Letztes Jahr habe ich im Juli das erste Mal über die Auto-Cat-Funktion geschrieben. Inzwischen hat es viele Software Updates gegeben, aber so richtig vorwärts geht es da bei Zwift noch nicht. Mir ist klar, dass dies auch nur die User auf Zwift betrifft, die Spaß an Rennen haben und an Rennen gerne teilnehmen. Wie groß der Anteil ist, kann ich gar nicht sagen. Die vielen Teilnehmer alleine in der WTRL zeigen aber, dass da durchaus Interesse besteht.

Es liegt in der Natur der Sache, dass Rennen nur dann richtig Spaß machen, wenn sich alle an die Regeln halten. Wie immer im Sport ist Fairness und Sportgeist vielen Teilnehmern wichtig. Aber es gibt auch immer einen kleinen Anteil, wo das eigene Ego größer ist.
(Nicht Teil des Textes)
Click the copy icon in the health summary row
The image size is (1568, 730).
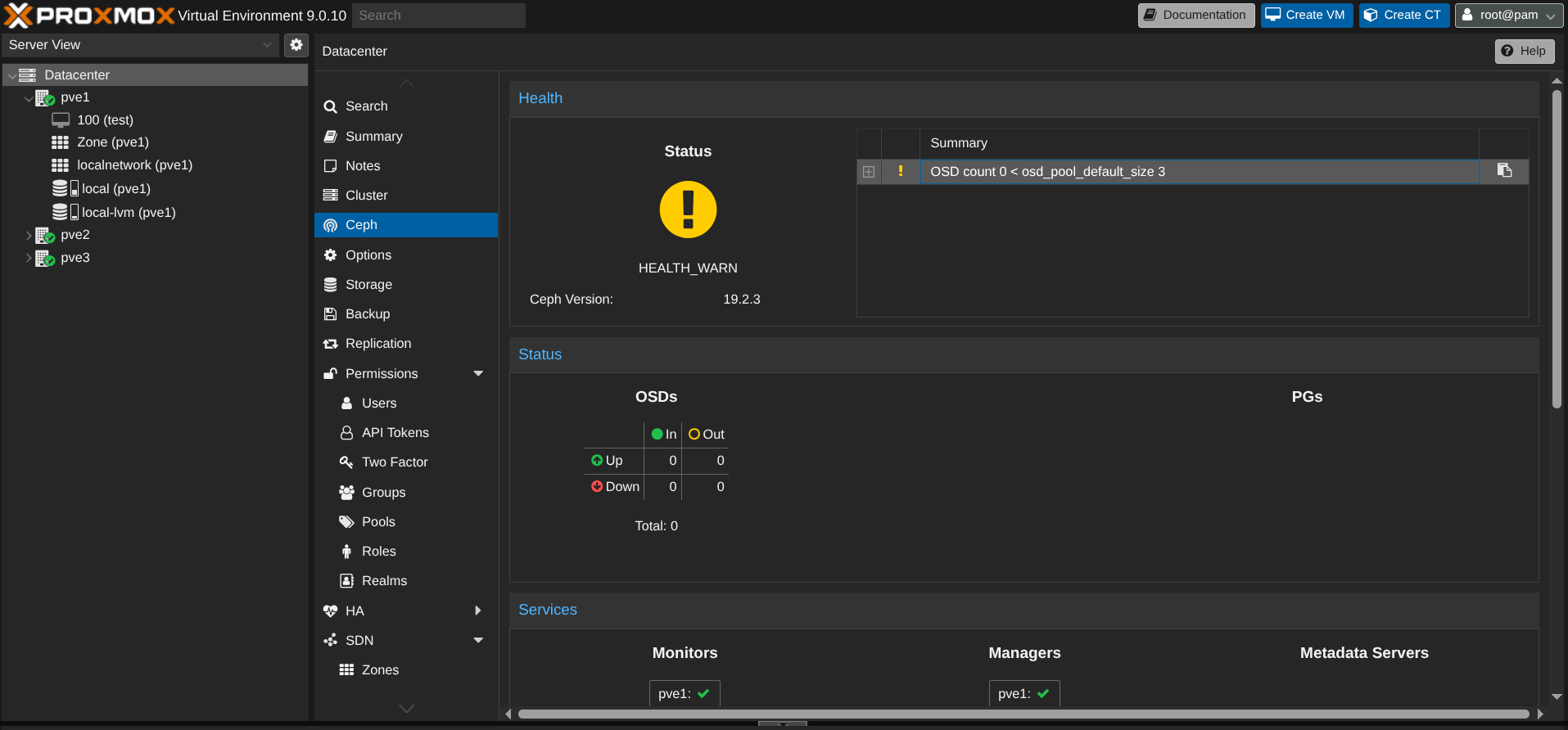point(1504,170)
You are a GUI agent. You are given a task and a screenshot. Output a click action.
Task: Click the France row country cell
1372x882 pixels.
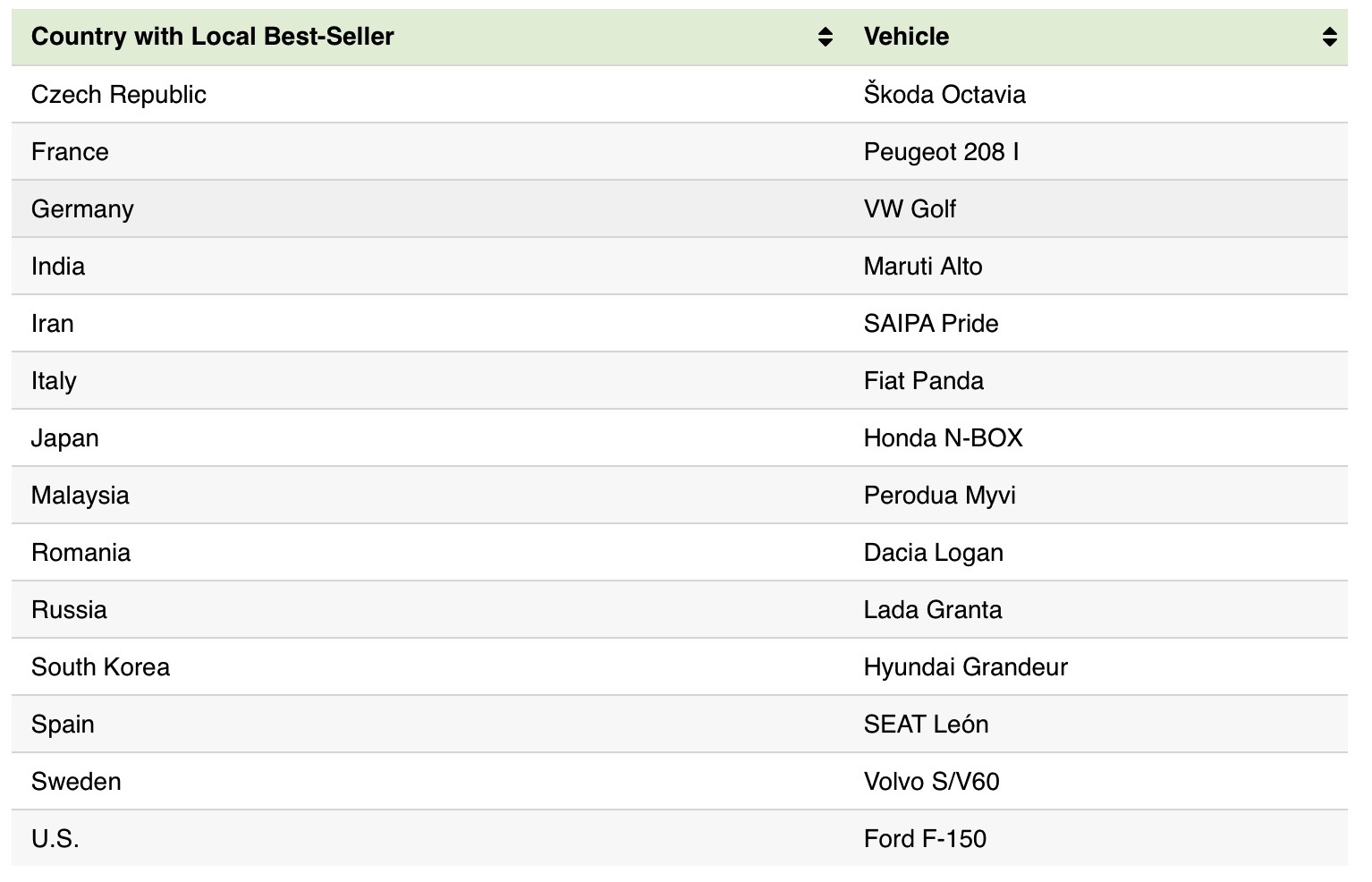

Die Rennen auf Zwift sind grundsätzlich in die Leistungsklassen A-D eingeteilt. Wobei in der Kategorie A die leistungsstärksten Fahrer starten und in D die Einsteiger. Jetzt ist es meistens so, dass man mit entsprechendem Training irgendwann auch besser wird und der Aufstieg in die höhere Kategorie ansteht. Was eigentlich ein Grund zur Freude sein sollte und der Beweis für ansteigende Leistungsfähigkeit ist, bedeutet für ein paar Fahrer auch ein echtes Egoproblem. Denn mit dem Aufstieg in die bessere Kategorie ist es meistens erstmal vorbei mit den Platzierungen im oberen Tabellenviertel. Nicht jeder Fahrer möchte sich dieser Situation stellen und versucht daher, erstmal in der aktuellen Kategorie zu verbleiben und weiter auf die Podiumsplätze zu schielen. Da die Grenzen der einzelnen Kategorien u.a. vom 20-Minuten-Wert abhängen, ist es relativ einfach, diesen Wert im Auge zu behalten und so einen Aufstieg zu vermeiden. Dann gibt es auch noch die Fahrer, die unabhängig von ihrer eigenen Kategorie sich einfach eine Kategorie darunter anmelden und sich dann freuen, wenn sie alles in Grund und Boden fahren. Wie gesagt, es hat viel mit dem eigenen Ego zu tun.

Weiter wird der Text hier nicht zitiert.